__Given task__
Lay out every line of the data below as a Markdown table with two columns, Row and Line, giving each line its own row number and leaving out blank lines.

* Begin *

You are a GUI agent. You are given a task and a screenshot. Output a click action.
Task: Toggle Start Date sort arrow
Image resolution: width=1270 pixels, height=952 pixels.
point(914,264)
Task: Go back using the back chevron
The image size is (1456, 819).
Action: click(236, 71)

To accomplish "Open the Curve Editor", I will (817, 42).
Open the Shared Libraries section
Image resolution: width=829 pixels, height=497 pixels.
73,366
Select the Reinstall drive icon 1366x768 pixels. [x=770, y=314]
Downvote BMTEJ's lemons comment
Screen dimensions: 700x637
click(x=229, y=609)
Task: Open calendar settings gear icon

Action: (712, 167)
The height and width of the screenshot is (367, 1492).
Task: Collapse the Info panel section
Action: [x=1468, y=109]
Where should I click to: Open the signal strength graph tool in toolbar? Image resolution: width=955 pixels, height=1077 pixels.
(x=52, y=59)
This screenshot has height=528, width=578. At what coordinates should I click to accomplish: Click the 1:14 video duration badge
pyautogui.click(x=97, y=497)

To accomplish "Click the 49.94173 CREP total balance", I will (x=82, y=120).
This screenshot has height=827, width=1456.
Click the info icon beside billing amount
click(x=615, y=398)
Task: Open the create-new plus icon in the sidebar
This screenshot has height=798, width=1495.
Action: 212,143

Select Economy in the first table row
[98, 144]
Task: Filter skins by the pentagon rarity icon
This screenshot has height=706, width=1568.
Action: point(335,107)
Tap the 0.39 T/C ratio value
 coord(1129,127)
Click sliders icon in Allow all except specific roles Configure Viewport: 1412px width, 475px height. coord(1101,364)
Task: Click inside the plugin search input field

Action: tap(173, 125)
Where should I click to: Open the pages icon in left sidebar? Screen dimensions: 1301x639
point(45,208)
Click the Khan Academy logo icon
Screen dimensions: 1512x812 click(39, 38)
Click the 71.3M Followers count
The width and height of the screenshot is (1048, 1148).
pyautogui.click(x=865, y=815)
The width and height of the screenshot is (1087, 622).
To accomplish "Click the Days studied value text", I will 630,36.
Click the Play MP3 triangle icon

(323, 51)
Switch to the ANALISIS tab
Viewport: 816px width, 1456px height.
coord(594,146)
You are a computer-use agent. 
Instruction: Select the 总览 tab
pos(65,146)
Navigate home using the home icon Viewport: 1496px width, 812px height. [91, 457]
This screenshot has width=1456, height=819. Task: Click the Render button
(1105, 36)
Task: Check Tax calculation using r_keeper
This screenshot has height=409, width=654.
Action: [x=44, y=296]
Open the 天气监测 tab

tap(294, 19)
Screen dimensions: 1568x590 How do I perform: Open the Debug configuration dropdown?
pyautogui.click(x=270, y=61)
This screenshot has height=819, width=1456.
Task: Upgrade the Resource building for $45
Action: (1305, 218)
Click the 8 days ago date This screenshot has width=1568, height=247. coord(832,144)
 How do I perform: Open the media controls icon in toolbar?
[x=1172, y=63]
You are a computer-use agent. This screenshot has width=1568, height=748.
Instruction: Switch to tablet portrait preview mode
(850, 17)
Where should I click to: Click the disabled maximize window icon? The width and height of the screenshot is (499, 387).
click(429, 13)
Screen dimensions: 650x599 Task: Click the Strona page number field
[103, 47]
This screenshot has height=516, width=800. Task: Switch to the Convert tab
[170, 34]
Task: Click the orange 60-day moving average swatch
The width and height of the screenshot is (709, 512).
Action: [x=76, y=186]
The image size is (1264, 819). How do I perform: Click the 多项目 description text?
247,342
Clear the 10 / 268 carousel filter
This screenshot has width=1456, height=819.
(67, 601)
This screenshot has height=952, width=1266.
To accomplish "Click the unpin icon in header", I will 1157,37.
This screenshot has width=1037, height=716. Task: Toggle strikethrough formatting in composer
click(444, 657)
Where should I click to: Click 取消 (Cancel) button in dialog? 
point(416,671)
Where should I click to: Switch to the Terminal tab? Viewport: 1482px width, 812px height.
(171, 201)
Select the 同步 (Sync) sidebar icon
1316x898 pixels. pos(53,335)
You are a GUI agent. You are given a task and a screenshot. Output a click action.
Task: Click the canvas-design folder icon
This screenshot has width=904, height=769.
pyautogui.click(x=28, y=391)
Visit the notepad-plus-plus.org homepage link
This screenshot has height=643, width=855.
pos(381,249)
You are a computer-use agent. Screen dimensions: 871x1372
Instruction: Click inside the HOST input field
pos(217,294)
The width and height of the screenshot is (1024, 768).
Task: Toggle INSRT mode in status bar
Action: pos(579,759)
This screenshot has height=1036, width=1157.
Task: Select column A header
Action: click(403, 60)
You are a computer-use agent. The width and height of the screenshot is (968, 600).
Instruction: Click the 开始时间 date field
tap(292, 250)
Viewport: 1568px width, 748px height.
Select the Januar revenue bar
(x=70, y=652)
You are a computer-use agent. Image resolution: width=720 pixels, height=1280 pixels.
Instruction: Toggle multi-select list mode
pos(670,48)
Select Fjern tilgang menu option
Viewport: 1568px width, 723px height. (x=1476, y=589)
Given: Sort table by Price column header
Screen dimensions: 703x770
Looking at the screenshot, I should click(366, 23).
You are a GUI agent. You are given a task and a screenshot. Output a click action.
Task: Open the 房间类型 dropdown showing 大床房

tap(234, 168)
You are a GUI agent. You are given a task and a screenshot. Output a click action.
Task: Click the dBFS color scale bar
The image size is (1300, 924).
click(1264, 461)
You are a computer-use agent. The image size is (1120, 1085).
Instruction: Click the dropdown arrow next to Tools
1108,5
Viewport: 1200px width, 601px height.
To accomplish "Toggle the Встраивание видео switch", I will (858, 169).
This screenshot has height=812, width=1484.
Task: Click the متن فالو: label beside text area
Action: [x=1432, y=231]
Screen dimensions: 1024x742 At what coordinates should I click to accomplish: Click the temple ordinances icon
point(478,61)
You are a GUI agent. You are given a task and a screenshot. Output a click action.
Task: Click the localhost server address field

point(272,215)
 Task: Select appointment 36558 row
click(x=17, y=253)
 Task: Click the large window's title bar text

* End *

__Solution to the problem__
| Row | Line |
|---|---|
| 1 | You are a GUI agent. You are given a task and a screenshot. Output a click action. |
| 2 | Task: Toggle Start Date sort arrow |
| 3 | Image resolution: width=1270 pixels, height=952 pixels. |
| 4 | point(914,264) |
| 5 | Task: Go back using the back chevron |
| 6 | The image size is (1456, 819). |
| 7 | Action: click(236, 71) |
| 8 | To accomplish "Open the Curve Editor", I will (817, 42). |
| 9 | Open the Shared Libraries section |
| 10 | Image resolution: width=829 pixels, height=497 pixels. |
| 11 | 73,366 |
| 12 | Select the Reinstall drive icon 1366x768 pixels. [x=770, y=314] |
| 13 | Downvote BMTEJ's lemons comment |
| 14 | Screen dimensions: 700x637 |
| 15 | click(x=229, y=609) |
| 16 | Task: Open calendar settings gear icon |
| 17 | Action: (712, 167) |
| 18 | The height and width of the screenshot is (367, 1492). |
| 19 | Task: Collapse the Info panel section |
| 20 | Action: [x=1468, y=109] |
| 21 | Where should I click to: Open the signal strength graph tool in toolbar? Image resolution: width=955 pixels, height=1077 pixels. |
| 22 | (x=52, y=59) |
| 23 | This screenshot has height=528, width=578. At what coordinates should I click to accomplish: Click the 1:14 video duration badge |
| 24 | pyautogui.click(x=97, y=497) |
| 25 | To accomplish "Click the 49.94173 CREP total balance", I will (x=82, y=120). |
| 26 | This screenshot has height=827, width=1456. |
| 27 | Click the info icon beside billing amount |
| 28 | click(x=615, y=398) |
| 29 | Task: Open the create-new plus icon in the sidebar |
| 30 | This screenshot has height=798, width=1495. |
| 31 | Action: 212,143 |
| 32 | Select Economy in the first table row |
| 33 | [98, 144] |
| 34 | Task: Filter skins by the pentagon rarity icon |
| 35 | This screenshot has height=706, width=1568. |
| 36 | Action: point(335,107) |
| 37 | Tap the 0.39 T/C ratio value |
| 38 |  coord(1129,127) |
| 39 | Click sliders icon in Allow all except specific roles Configure Viewport: 1412px width, 475px height. coord(1101,364) |
| 40 | Task: Click inside the plugin search input field |
| 41 | Action: tap(173, 125) |
| 42 | Where should I click to: Open the pages icon in left sidebar? Screen dimensions: 1301x639 |
| 43 | point(45,208) |
| 44 | Click the Khan Academy logo icon |
| 45 | Screen dimensions: 1512x812 click(39, 38) |
| 46 | Click the 71.3M Followers count |
| 47 | The width and height of the screenshot is (1048, 1148). |
| 48 | pyautogui.click(x=865, y=815) |
| 49 | The width and height of the screenshot is (1087, 622). |
| 50 | To accomplish "Click the Days studied value text", I will 630,36. |
| 51 | Click the Play MP3 triangle icon |
| 52 | (323, 51) |
| 53 | Switch to the ANALISIS tab |
| 54 | Viewport: 816px width, 1456px height. |
| 55 | coord(594,146) |
| 56 | You are a computer-use agent.  |
| 57 | Instruction: Select the 总览 tab |
| 58 | pos(65,146) |
| 59 | Navigate home using the home icon Viewport: 1496px width, 812px height. [91, 457] |
| 60 | This screenshot has width=1456, height=819. Task: Click the Render button |
| 61 | (1105, 36) |
| 62 | Task: Check Tax calculation using r_keeper |
| 63 | This screenshot has height=409, width=654. |
| 64 | Action: [x=44, y=296] |
| 65 | Open the 天气监测 tab |
| 66 | tap(294, 19) |
| 67 | Screen dimensions: 1568x590 How do I perform: Open the Debug configuration dropdown? |
| 68 | pyautogui.click(x=270, y=61) |
| 69 | This screenshot has height=819, width=1456. |
| 70 | Task: Upgrade the Resource building for $45 |
| 71 | Action: (1305, 218) |
| 72 | Click the 8 days ago date This screenshot has width=1568, height=247. coord(832,144) |
| 73 |  How do I perform: Open the media controls icon in toolbar? |
| 74 | [x=1172, y=63] |
| 75 | You are a computer-use agent. This screenshot has width=1568, height=748. |
| 76 | Instruction: Switch to tablet portrait preview mode |
| 77 | (850, 17) |
| 78 | Where should I click to: Click the disabled maximize window icon? The width and height of the screenshot is (499, 387). |
| 79 | click(429, 13) |
| 80 | Screen dimensions: 650x599 Task: Click the Strona page number field |
| 81 | [103, 47] |
| 82 | This screenshot has height=516, width=800. Task: Switch to the Convert tab |
| 83 | [170, 34] |
| 84 | Task: Click the orange 60-day moving average swatch |
| 85 | The width and height of the screenshot is (709, 512). |
| 86 | Action: [x=76, y=186] |
| 87 | The image size is (1264, 819). How do I perform: Click the 多项目 description text? |
| 88 | 247,342 |
| 89 | Clear the 10 / 268 carousel filter |
| 90 | This screenshot has width=1456, height=819. |
| 91 | (67, 601) |
| 92 | This screenshot has height=952, width=1266. |
| 93 | To accomplish "Click the unpin icon in header", I will 1157,37. |
| 94 | This screenshot has width=1037, height=716. Task: Toggle strikethrough formatting in composer |
| 95 | click(444, 657) |
| 96 | Where should I click to: Click 取消 (Cancel) button in dialog?  |
| 97 | point(416,671) |
| 98 | Where should I click to: Switch to the Terminal tab? Viewport: 1482px width, 812px height. |
| 99 | (171, 201) |
| 100 | Select the 同步 (Sync) sidebar icon |
| 101 | 1316x898 pixels. pos(53,335) |
| 102 | You are a GUI agent. You are given a task and a screenshot. Output a click action. |
| 103 | Task: Click the canvas-design folder icon |
| 104 | This screenshot has width=904, height=769. |
| 105 | pyautogui.click(x=28, y=391) |
| 106 | Visit the notepad-plus-plus.org homepage link |
| 107 | This screenshot has height=643, width=855. |
| 108 | pos(381,249) |
| 109 | You are a computer-use agent. Screen dimensions: 871x1372 |
| 110 | Instruction: Click inside the HOST input field |
| 111 | pos(217,294) |
| 112 | The width and height of the screenshot is (1024, 768). |
| 113 | Task: Toggle INSRT mode in status bar |
| 114 | Action: pos(579,759) |
| 115 | This screenshot has height=1036, width=1157. |
| 116 | Task: Select column A header |
| 117 | Action: click(403, 60) |
| 118 | You are a computer-use agent. The width and height of the screenshot is (968, 600). |
| 119 | Instruction: Click the 开始时间 date field |
| 120 | tap(292, 250) |
| 121 | Viewport: 1568px width, 748px height. |
| 122 | Select the Januar revenue bar |
| 123 | (x=70, y=652) |
| 124 | You are a computer-use agent. Image resolution: width=720 pixels, height=1280 pixels. |
| 125 | Instruction: Toggle multi-select list mode |
| 126 | pos(670,48) |
| 127 | Select Fjern tilgang menu option |
| 128 | Viewport: 1568px width, 723px height. (x=1476, y=589) |
| 129 | Given: Sort table by Price column header |
| 130 | Screen dimensions: 703x770 |
| 131 | Looking at the screenshot, I should click(366, 23). |
| 132 | You are a GUI agent. You are given a task and a screenshot. Output a click action. |
| 133 | Task: Open the 房间类型 dropdown showing 大床房 |
| 134 | tap(234, 168) |
| 135 | You are a GUI agent. You are given a task and a screenshot. Output a click action. |
| 136 | Task: Click the dBFS color scale bar |
| 137 | The image size is (1300, 924). |
| 138 | click(1264, 461) |
| 139 | You are a computer-use agent. The image size is (1120, 1085). |
| 140 | Instruction: Click the dropdown arrow next to Tools |
| 141 | 1108,5 |
| 142 | Viewport: 1200px width, 601px height. |
| 143 | To accomplish "Toggle the Встраивание видео switch", I will (858, 169). |
| 144 | This screenshot has height=812, width=1484. |
| 145 | Task: Click the متن فالو: label beside text area |
| 146 | Action: [x=1432, y=231] |
| 147 | Screen dimensions: 1024x742 At what coordinates should I click to accomplish: Click the temple ordinances icon |
| 148 | point(478,61) |
| 149 | You are a GUI agent. You are given a task and a screenshot. Output a click action. |
| 150 | Task: Click the localhost server address field |
| 151 | point(272,215) |
| 152 |  Task: Select appointment 36558 row |
| 153 | click(x=17, y=253) |
| 154 |  Task: Click the large window's title bar text |